If you read CycleDog regularly, you know that I'm a strong proponent of bicycling education. Normally I'd welcome an article focusing on the role of the League's BikeEd program, but in the context of this crash, the article reeks of blame-the-victim. If I recall right, there isn't a 'dodge the veering SUV' drill in any of LAB's material.

One story said that the sheriff's deputy may have fallen asleep at the wheel. That's something that will be checked in depth - I hope. Like any crash, the root causes should be fully investigated if only to find ways to avoid similar crashes in the future.



Blogger Jennifer said...

That's just unacceptable. I can't even think of what else to say.

8:07 PM  
Blogger Kerry said...

I saw the story about this tragic event and posted about it today on both the St. Louis Bike Fed list and STL Biking forum. I picked up the bias right away - it's just enfuriating.

The other thing that was hotly debated was the term "accident" used throughout the article. Personally, I hate that term as, in my eyes, it denotes something that is unavoidable. Falling asleep at the wheel is no accident.

The other thing I found interesting was the article on the "Good Samaritan" ( A CHP spokesman said there was non evidence that the patrolman fell asleep at the wheel. Are you kidding - what evidence would there be besides a possible slobber stain on the shirt or an admission? He says that there shouldn't be any "speculation." Here we have an admission to a bystander, and it's speculation?



8:24 PM  
Blogger Ed W said...

I'm sure that in aviation there's always a thorough investigation after any crash or incident. It's also standard procedure to do drug and alcohol screening on anyone involved. I imagine the police follow a similar procedure. It may be some time before any results are known - if they ever become public.

But if the deputy fell asleep at the wheel, we have to wonder why.
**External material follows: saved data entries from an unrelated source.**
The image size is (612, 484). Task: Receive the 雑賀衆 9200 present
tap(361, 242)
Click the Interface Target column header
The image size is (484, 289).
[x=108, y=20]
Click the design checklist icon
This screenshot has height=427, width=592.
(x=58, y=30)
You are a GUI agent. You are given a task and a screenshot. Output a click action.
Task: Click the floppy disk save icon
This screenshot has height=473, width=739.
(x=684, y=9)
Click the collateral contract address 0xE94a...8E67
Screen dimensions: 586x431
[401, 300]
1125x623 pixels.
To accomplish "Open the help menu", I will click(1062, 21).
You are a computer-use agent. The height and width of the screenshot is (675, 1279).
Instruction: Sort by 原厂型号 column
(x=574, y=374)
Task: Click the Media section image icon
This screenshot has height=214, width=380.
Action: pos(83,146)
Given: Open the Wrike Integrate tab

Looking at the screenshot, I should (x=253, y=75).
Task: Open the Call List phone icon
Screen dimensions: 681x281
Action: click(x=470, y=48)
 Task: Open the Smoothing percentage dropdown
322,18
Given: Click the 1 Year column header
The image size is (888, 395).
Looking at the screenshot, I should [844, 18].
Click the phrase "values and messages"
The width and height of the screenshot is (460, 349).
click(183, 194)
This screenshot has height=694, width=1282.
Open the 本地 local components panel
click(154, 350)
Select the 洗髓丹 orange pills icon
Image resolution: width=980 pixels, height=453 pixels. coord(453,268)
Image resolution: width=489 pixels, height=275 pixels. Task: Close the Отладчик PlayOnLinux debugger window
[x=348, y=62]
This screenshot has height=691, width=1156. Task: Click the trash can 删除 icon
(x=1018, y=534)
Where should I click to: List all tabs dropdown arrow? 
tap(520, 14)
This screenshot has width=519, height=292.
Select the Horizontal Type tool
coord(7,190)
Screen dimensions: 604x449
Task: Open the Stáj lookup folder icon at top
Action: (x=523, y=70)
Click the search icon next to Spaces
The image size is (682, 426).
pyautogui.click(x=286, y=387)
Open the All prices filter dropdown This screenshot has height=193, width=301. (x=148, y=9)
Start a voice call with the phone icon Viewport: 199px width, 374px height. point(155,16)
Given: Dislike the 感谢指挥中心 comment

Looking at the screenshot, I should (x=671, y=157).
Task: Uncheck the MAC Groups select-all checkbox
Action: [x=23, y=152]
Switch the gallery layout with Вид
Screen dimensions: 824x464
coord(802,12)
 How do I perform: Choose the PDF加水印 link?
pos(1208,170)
Was he working a double shift? Does he work another job in addition to the sheriff's department?

Crashes have causes. But using 'accident' implies the event was unavoidable, an act of God that none could turn aside. I don't buy that, so I prefer using 'crash' too.

8:36 PM  
Blogger Fritz said...

The officer started work at 6 a.m. and it was not a double shift.

I have a lot of friends who cycle in Stevens Canyon and when I first heard the news I wondered if it was anybody I knew. I don't believe I've met any of the involved cyclists but the news is still heartbreaking to learn.

EBBC is a very fine group of people -- I know a few of them and I doubt very much that they're playing "blame the victim." The fatalities are front page news here in the Bay Area for two days now and EBBC probably are using the opportunity of the crash to get the word out that bike safety crashes are available. True, there's nothing to do about the freak circumstances of Sunday's crash, but most cyclists can manage many of the risks through education.

4:34 PM  
Blogger Fritz said...

Edit -- " safety crashes..." should be " safety classes..." Whew, big differences.

In spite of the "car head" bias in the original reporting, the Merc News and the San Francisco Chronicle have both done a very good job of reporting since. See, for example, this story.

4:39 PM  
Blogger Ed W said...

Fritz...thanks for the followup and the link. As the sheriff points out, it's probably best to avoid speculating about this incident. It's heartbreaking all around. Let's hope that everyone involved (and that includes the deputy) recovers from the horror, both physical and mental.

We'll know more about this after CHP completes their investigation.